### MATERIAL TO PROCESS

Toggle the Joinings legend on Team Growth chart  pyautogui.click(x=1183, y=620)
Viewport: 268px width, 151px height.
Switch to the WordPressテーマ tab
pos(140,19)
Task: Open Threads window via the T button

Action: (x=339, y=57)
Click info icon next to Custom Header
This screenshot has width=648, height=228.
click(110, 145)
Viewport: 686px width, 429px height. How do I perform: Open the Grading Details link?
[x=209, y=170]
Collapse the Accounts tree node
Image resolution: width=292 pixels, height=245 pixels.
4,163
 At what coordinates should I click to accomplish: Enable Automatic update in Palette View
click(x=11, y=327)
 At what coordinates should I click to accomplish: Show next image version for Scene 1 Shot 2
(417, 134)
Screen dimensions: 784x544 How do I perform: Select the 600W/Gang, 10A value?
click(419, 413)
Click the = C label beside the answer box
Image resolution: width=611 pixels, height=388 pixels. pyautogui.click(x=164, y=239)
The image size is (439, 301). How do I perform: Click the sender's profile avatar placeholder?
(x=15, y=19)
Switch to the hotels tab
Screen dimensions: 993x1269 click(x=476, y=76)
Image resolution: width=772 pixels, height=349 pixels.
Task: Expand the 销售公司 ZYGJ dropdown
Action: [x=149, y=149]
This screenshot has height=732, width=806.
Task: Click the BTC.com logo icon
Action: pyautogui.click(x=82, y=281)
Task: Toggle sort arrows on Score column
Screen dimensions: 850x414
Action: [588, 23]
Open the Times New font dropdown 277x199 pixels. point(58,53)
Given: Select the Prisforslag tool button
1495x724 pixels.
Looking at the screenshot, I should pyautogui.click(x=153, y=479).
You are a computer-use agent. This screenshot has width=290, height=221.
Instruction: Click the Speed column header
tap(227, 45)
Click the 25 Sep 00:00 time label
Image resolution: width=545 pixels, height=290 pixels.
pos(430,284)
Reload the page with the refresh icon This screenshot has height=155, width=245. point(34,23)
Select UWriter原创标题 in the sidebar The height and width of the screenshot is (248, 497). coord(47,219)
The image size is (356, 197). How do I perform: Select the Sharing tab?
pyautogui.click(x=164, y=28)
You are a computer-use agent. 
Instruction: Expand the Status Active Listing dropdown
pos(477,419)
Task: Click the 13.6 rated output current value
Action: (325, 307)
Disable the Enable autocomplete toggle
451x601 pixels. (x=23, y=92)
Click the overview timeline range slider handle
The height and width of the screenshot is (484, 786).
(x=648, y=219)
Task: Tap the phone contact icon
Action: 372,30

### WHAT YOU WILL DO
The listing above is to be transcribed in full, with no line omitted.

### TASK RESULT
Toggle the Joinings legend on Team Growth chart  pyautogui.click(x=1183, y=620)
Viewport: 268px width, 151px height.
Switch to the WordPressテーマ tab
pos(140,19)
Task: Open Threads window via the T button

Action: (x=339, y=57)
Click info icon next to Custom Header
This screenshot has width=648, height=228.
click(110, 145)
Viewport: 686px width, 429px height. How do I perform: Open the Grading Details link?
[x=209, y=170]
Collapse the Accounts tree node
Image resolution: width=292 pixels, height=245 pixels.
4,163
 At what coordinates should I click to accomplish: Enable Automatic update in Palette View
click(x=11, y=327)
 At what coordinates should I click to accomplish: Show next image version for Scene 1 Shot 2
(417, 134)
Screen dimensions: 784x544 How do I perform: Select the 600W/Gang, 10A value?
click(419, 413)
Click the = C label beside the answer box
Image resolution: width=611 pixels, height=388 pixels. pyautogui.click(x=164, y=239)
The image size is (439, 301). How do I perform: Click the sender's profile avatar placeholder?
(x=15, y=19)
Switch to the hotels tab
Screen dimensions: 993x1269 click(x=476, y=76)
Image resolution: width=772 pixels, height=349 pixels.
Task: Expand the 销售公司 ZYGJ dropdown
Action: [x=149, y=149]
This screenshot has height=732, width=806.
Task: Click the BTC.com logo icon
Action: pyautogui.click(x=82, y=281)
Task: Toggle sort arrows on Score column
Screen dimensions: 850x414
Action: [588, 23]
Open the Times New font dropdown 277x199 pixels. point(58,53)
Given: Select the Prisforslag tool button
1495x724 pixels.
Looking at the screenshot, I should pyautogui.click(x=153, y=479).
You are a computer-use agent. This screenshot has width=290, height=221.
Instruction: Click the Speed column header
tap(227, 45)
Click the 25 Sep 00:00 time label
Image resolution: width=545 pixels, height=290 pixels.
pos(430,284)
Reload the page with the refresh icon This screenshot has height=155, width=245. point(34,23)
Select UWriter原创标题 in the sidebar The height and width of the screenshot is (248, 497). coord(47,219)
The image size is (356, 197). How do I perform: Select the Sharing tab?
pyautogui.click(x=164, y=28)
You are a computer-use agent. 
Instruction: Expand the Status Active Listing dropdown
pos(477,419)
Task: Click the 13.6 rated output current value
Action: (325, 307)
Disable the Enable autocomplete toggle
451x601 pixels. (x=23, y=92)
Click the overview timeline range slider handle
The height and width of the screenshot is (484, 786).
(x=648, y=219)
Task: Tap the phone contact icon
Action: 372,30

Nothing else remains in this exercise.